Best Weight Loss Exercise
Exercise does play an important role in weight loss and weight maintenance. The most effective way to burn calories is cardio exercise, also called aerobic exercise. Cardio exercise involves the repeated exertion of your lower body muscles. These are the largest, strongest muscles in your body, so they require more fuel to operate. Health and fitness experts recommend you do moderately intense cardio exercise like brisk walking, swimming or cycling for at least 30 minutes a day at least five days a week. You could also try circuit or interval training; two different methods that will let you burn more calories, faster. If you weigh 185 pounds and you do 60 minutes of moderately intense cardio exercise, such as running at 6 mph, you burn 888 calories. If you attain the fitness level where you can maintain that pace longer and you have the time to put into it, you could perhaps double the calories you burn up to 1,800 or so. However, if you could do this, that would make you an extraordinary person as few non-athletes expend that many calories in exercise.

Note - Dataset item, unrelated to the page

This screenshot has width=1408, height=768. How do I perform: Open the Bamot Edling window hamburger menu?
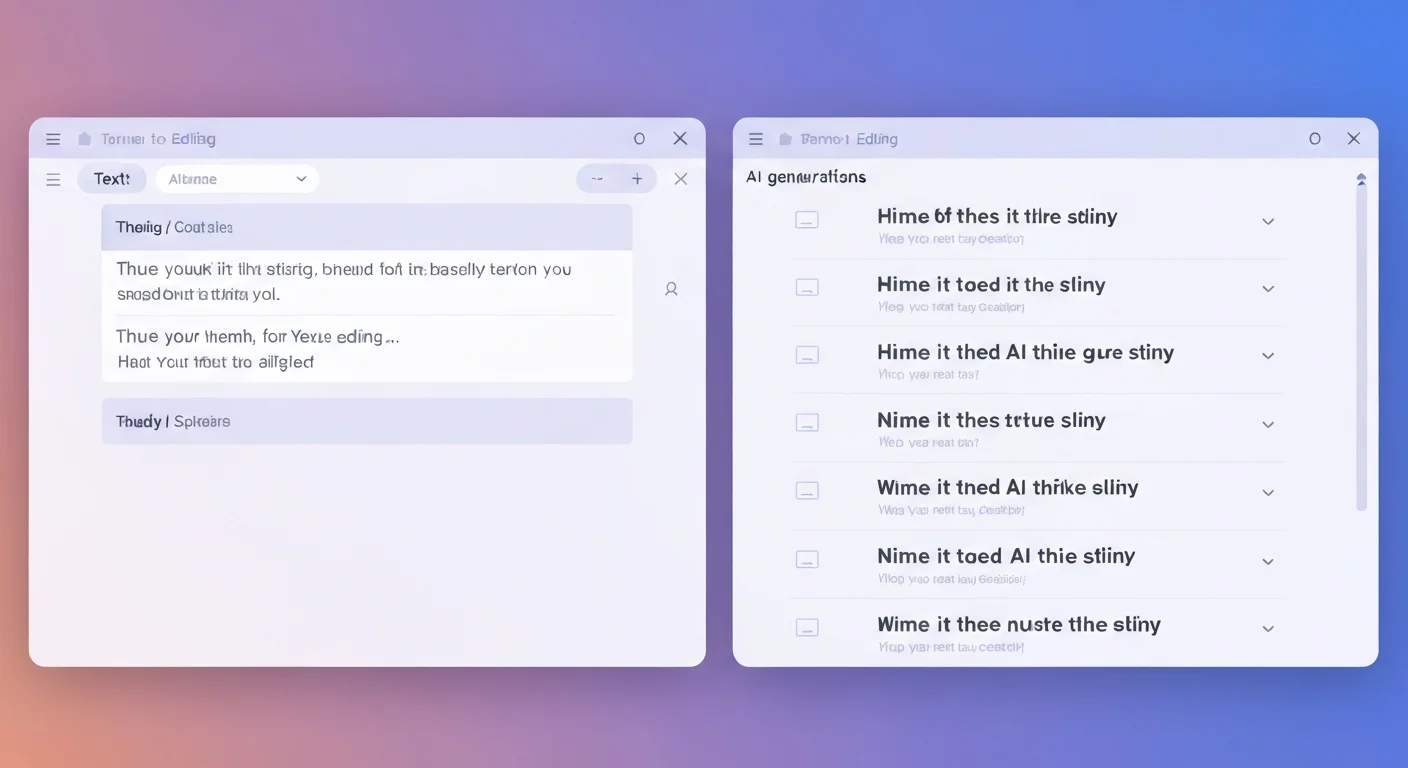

Limits of Exercise for Weight Loss
Now consider the other half of the formula: calories in. While the calories you can reasonably burn in exercise has a definite limit, the calories you can consume is virtually unlimited. A triple Whopper with cheese, large fries and large soda will give your over 2,000 calories, more than enough to reload all those fat stores you emptied during your arduous two-hour run. And that's just lunch. If you decide to eat a couple of slices of sausage, deep-dish pizza for dinner, you've just added more than 1,500 additional calories to your daily intake. Even athletes watch what they eat, and in fact they focus on nutritious, high-protein foods that support muscle development.
Exercise has significant limits as a weight loss tool. It increases your hunger and can increase your vulnerability to calorie splurges. Exercise assists with weight loss, but it is not a panacea. If you are serious about losing weight, you have to give proper weight to the calorie-cutting portion of the weight-loss formula.